So LBC decides one day that it wants to "investigate" what the Maronite perspective on a specific issue is. Does it go to a Maronite living in Beirut or Achrafieh? No! Instead, it finds a 60 year old jiddo who can't tell the difference between political parties and sects to express his political opinion about proportional electoral systems at the level of the region. Once that ignoramous manages to blurb out a couple of words, every body watching their TV set will somehow convince themselves that this man is saying what all Maronites think. No TV station is any different in their coverage - i.e. it is very rare for them differentiate the opinions of members of the same sect based on class, or socio-economic status!
Call me an idiot if you want, but I'm sure that the majority of AUB graduates at least appreciate that issues are more complex than what Mr.
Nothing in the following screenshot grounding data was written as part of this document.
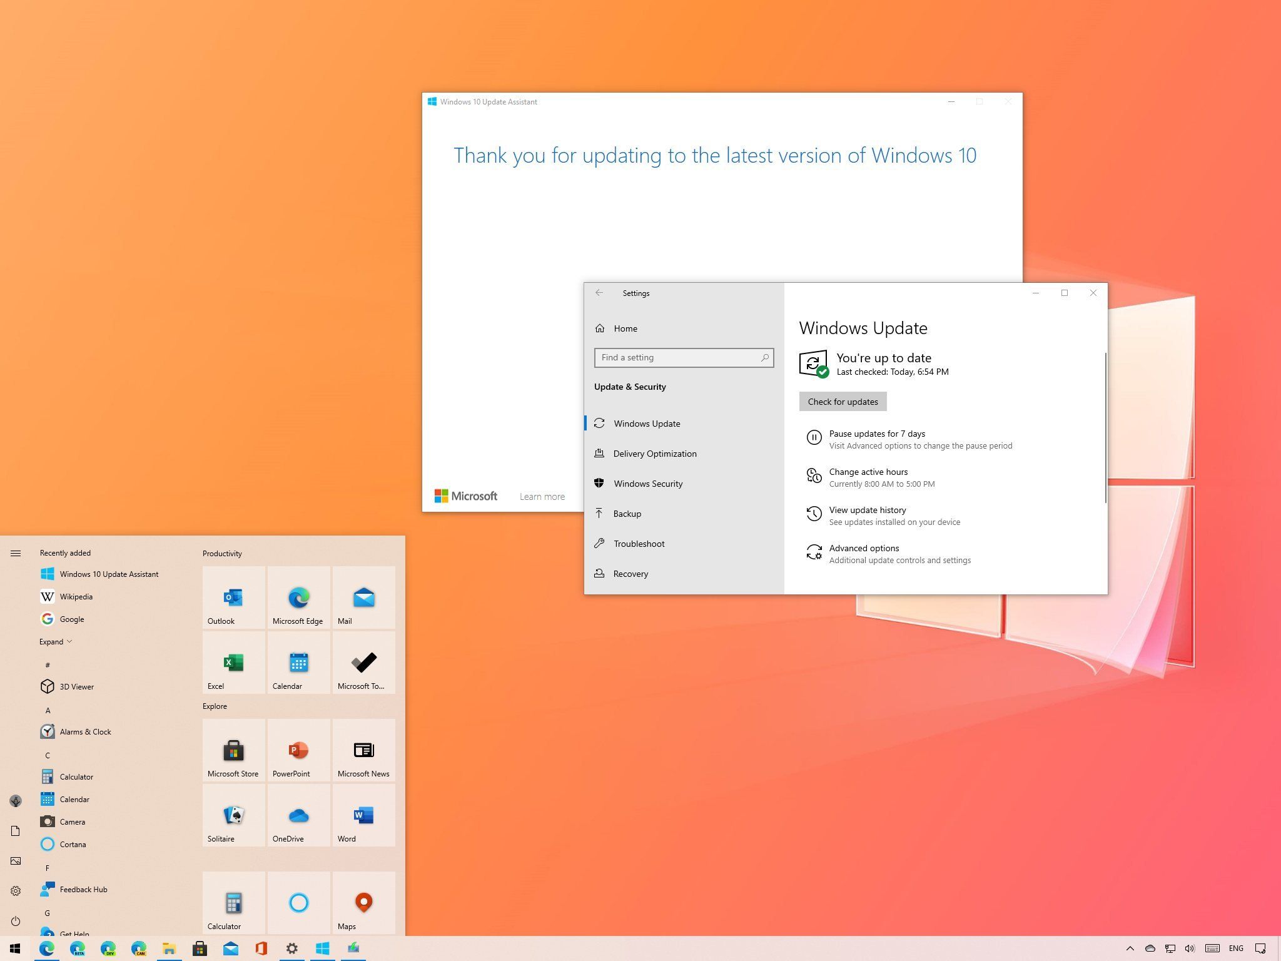This screenshot has height=961, width=1281.
Task: Open the Learn more link in Update Assistant
Action: click(x=542, y=496)
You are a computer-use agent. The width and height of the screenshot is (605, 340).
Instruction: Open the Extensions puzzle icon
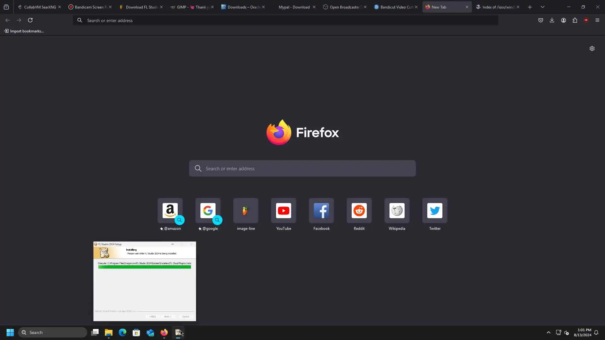coord(575,20)
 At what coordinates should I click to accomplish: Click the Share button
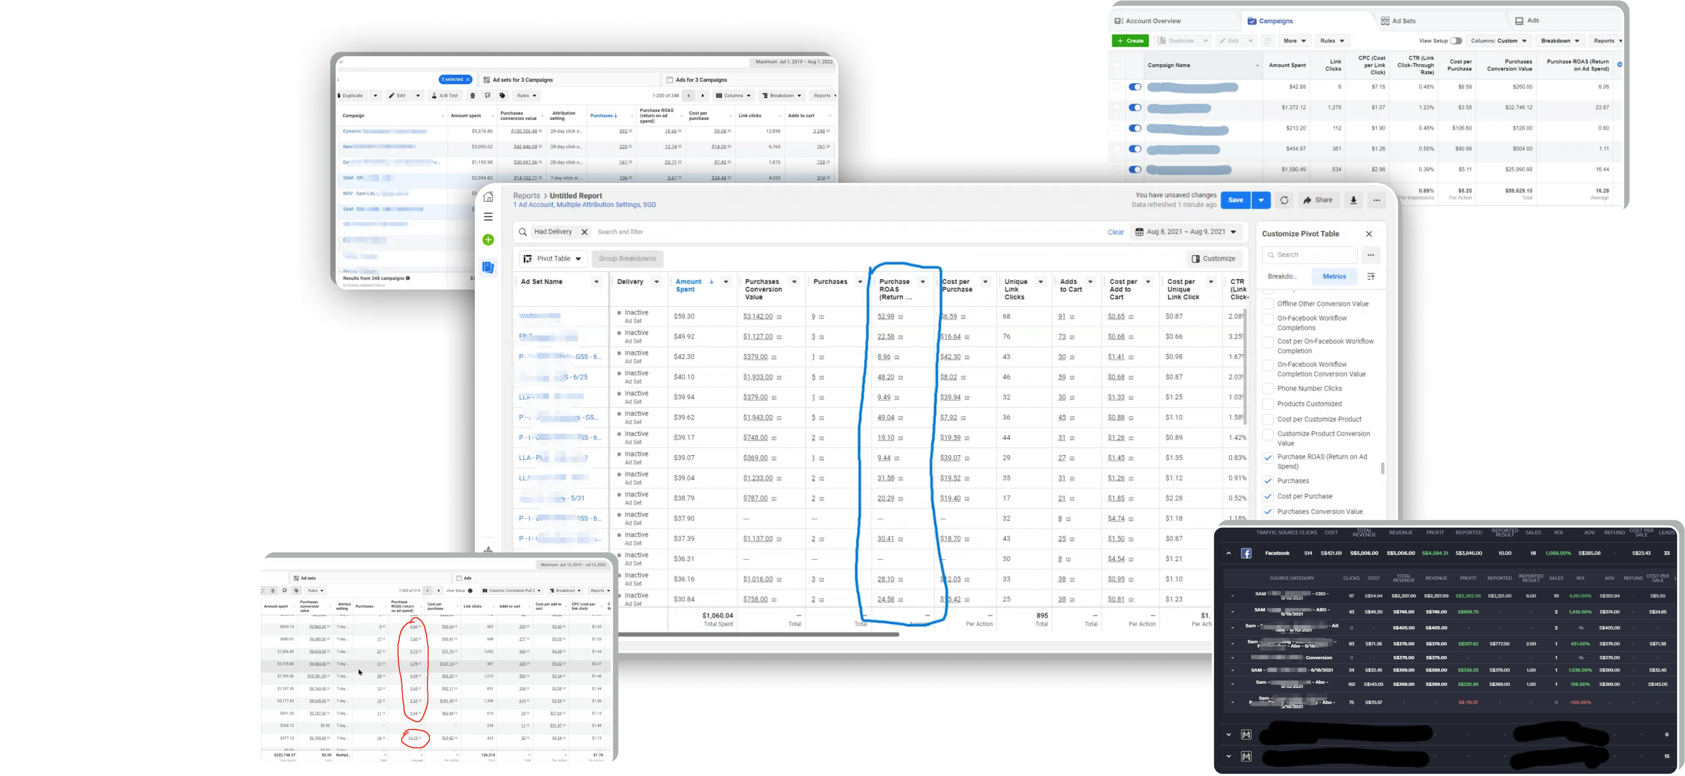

Ancient in a village populated with 40 other retirees somewhere in the Lebanese mountains can fathom. Why are there only two overlapping opinions in Lebanon: the mob and the demagogue? Why are the moderate and more complex opinions of the socio-economic elite marginalized by political news broadcasts?
The answer seems obvious, but I won't give it away! ;)
On that note, I just want to make a comment about General Awn's return to Lebanon: I think that two aspects of his return are sad and dangerous.
1. The sad part is the feeling most of his supporters have, that somehow he is going to save them. This idea of a Mesiah comming to make your life better is a big problem - you basically forgoe responsibility of making anything different and unfairly put everything on the lap of your leader.
2. It is dangerous because Awn is not controling expectations. On Marcel Ghanem's show, he was told that some of his supporter's were comparing his return to Gen. De Gaul's return to Paris after WWII. Instead of humbly thanking the praise and downplaying expectations, he said that everyone has a right to express themselves. For his own sake, Gen Awn ought to control expectations.